Gnomer’s research on startup pointed out that dumb readahead leads to wins in terms file io. So I wrote some code and sure enough, reading in libxul on top of our main() function does indeed result in a significant measurable speed-up on both Linux and OSX.

From the gnome page I found a link to some diskstat stuff. There lay a presentation with graphs that appear to show that OpenOffice has a much better cold IO pattern than Firefox. Given that there are some strong similarities between our application layouts I went digging to see if OpenOffice does something funny.

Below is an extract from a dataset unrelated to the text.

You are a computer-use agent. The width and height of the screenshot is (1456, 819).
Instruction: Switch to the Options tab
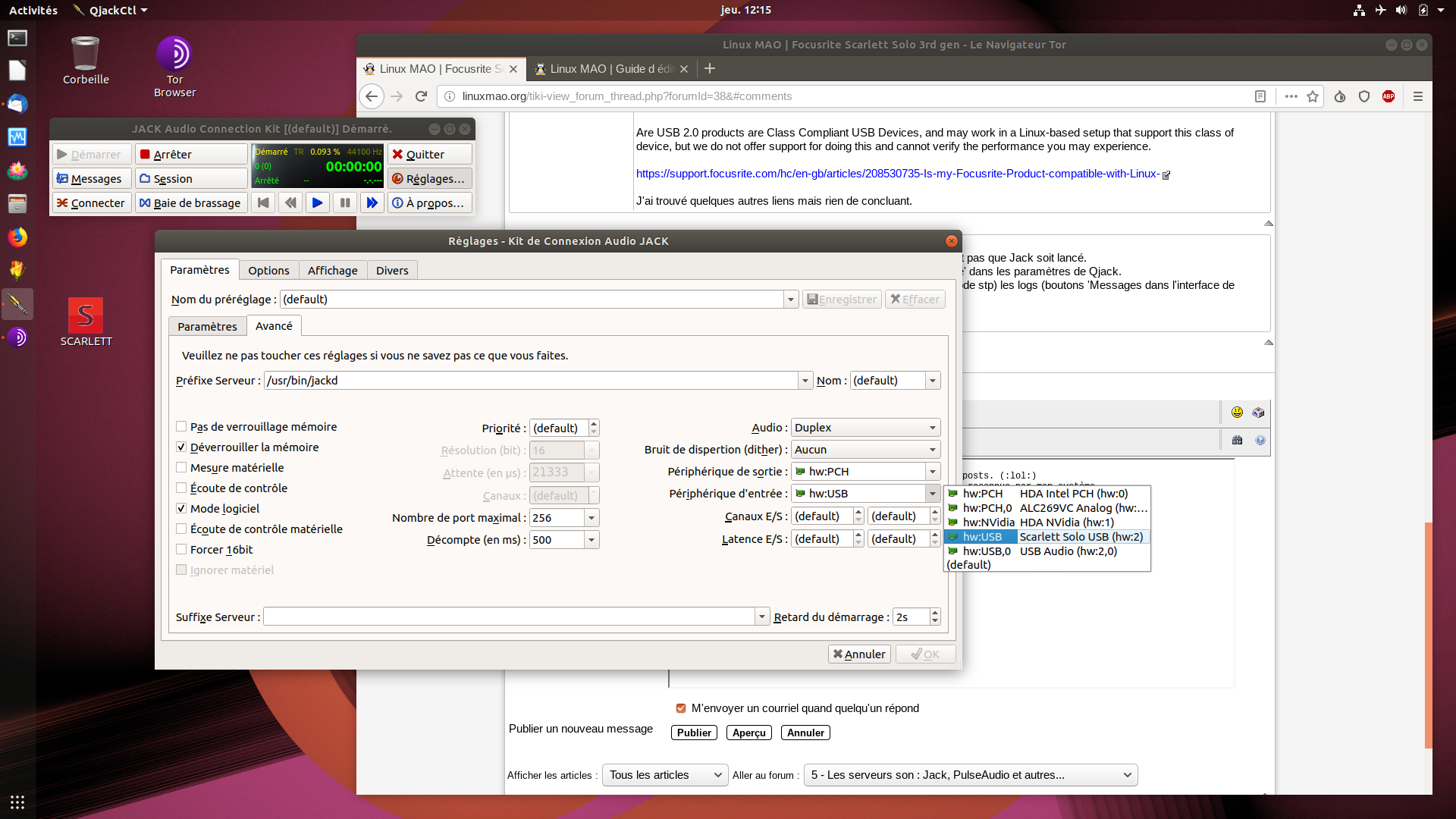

And oh boy, it does do funny page reordering on Windows and “slightly-smarter-than-dumb-readahead-style library prefetch” on Linux…

So here is an innocent question: Why is page-reordering not done as a PGO step? I mean shouldn’t you fire up your app, feed some info back to the linker and be done with it? Another question: Why can’t we mark certain files as “keep this whole file in ram if someone asks for part of it to be paged in”?

So is the only way to fast application startup via static linking? It sure is easy to

posix_fadvise(open(argv[0],O_RDONLY),  POSIX_FADV_WILLNEED);

Are these hacks still the state of the art in making apps with large libraries startup fast?

Update: Found some mentions of GNU Rope unfinishedware and a relatively recent blog post


  1. someone did attempt reordering at some point: http://mxr.mozilla.org/mozilla-central/source/tools/reorder/

  2. Hilarious, you found a moz version of G[nu]rope!

  3. Funny that I had a look the grope paper yesterday, but could not find the source anywhere. The mxr link may be useful, I’m sure you can make it work! 🙂

  4. Not convinced the mxr link is any use, this thing is awfully old and never moved since check-in :
    1.1 waterson%netscape.com 2001-11-30 First checked in.

  5. Visual C++ PGO does do block reordering:
    but I’m not sure if it’s exactly what you’re asking for here.

    Note that we’re not building with PGO on Linux or OS X right now. Last time we tried it it wasn’t a big win, plus it always seems to hit GCC bugs.

  6. There is a lot to be said for static linking.

    A lot of the things (limited disk space, limited RAM) that made shared libraries so attractive are no longer an issue.

    Static linking (with link-time optimisation) allows for nice compact code that cold-loads very quickly.